Over the past few weeks, I have written about my role on the Appropriations Committee, covering two of the three subcommittees I serve on in Washington. First, I discussed defense and how important it is that we build up our armed forces for the future. Later, I talked about agriculture and rural development, which hits home to many of us here in Alabama’s 4th Congressional District. Today, I want to talk about the subcommittee on Commerce, Justice, and Science and the role it plays within the Appropriations Committee.
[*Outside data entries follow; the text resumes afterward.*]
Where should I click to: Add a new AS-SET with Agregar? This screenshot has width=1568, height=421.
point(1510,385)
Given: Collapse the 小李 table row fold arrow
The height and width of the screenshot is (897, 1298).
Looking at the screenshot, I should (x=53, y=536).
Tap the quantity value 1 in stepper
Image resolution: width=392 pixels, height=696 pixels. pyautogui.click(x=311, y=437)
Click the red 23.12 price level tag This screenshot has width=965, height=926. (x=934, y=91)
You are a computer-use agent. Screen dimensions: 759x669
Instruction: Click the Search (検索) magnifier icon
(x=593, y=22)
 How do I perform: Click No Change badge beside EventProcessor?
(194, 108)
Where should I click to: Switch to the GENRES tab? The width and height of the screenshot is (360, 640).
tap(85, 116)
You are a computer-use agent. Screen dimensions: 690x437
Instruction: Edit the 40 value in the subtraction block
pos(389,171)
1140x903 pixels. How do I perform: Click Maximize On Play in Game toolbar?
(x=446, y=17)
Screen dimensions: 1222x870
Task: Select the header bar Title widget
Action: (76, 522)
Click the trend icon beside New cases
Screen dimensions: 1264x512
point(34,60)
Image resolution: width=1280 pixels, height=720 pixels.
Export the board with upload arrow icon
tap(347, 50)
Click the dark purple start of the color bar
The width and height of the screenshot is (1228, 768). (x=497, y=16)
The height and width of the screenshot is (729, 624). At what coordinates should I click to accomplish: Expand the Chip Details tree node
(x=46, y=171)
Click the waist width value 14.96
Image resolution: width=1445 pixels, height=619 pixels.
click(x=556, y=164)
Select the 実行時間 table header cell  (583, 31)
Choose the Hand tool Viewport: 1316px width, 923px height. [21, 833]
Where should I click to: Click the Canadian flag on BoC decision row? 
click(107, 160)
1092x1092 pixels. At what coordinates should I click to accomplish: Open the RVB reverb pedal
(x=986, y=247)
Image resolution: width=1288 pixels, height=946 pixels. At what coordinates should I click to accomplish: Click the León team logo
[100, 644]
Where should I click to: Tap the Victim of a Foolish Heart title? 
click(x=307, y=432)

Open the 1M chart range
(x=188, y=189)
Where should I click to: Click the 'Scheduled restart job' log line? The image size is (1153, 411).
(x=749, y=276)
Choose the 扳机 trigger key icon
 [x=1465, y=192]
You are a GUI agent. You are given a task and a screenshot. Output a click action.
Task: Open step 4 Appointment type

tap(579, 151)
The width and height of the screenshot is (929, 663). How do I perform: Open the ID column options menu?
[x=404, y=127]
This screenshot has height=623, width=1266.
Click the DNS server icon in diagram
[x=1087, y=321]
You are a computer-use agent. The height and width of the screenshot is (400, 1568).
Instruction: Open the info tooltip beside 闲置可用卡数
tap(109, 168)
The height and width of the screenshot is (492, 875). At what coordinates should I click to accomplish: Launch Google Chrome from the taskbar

The Commerce, Justice, and Science subcommittee, which is commonly referred to as the CJS subcommittee, digs into the funding for the Department of Commerce, Justice (DOJ), NASA, National Science Foundation, and many related agencies. It covers quite a large swath of federal funding, everything from programs within the Department of Justice to the Space Launch System for NASA.

I have the privilege of serving as ranking member on this subcommittee, and I am honored to be in that role. As ranking member, I have several priorities that I fight for constantly. First and foremost is my unwavering commitment to protecting the most vulnerable among us. That stance means standing up for innocent babies and ensuring we rid the world of human trafficking.

As a proud advocate for life, I have never backed down in the fight to protect the unborn. I have supported policies and legislation such as the Hyde Amendment from my first day in office, which protects federal tax dollars from funding abortion. I have also introduced legislation of my own that bars the Department of Justice from using federal funds to fund abortions for inmates within the Bureau of Prisons. While these legislative amendments align with my pro-life stance, they actually have nothing to do with the pro-life v. pro-abortion debate. Instead, it all boils down to how the federal government spends your hard-earned taxpayer dollars; and I am a believer in taking the politics out of your money, not forcing you to pay for something that may be against a deeply held religious belief. For me, this is common sense. But sadly, for my colleagues across the aisle, it is a political football that they toss around just to please a vocal minority. Rest assured I will never give an inch in my fight on this issue. As I have said before, and will continue to say, abortion stops an innocent human heartbeat.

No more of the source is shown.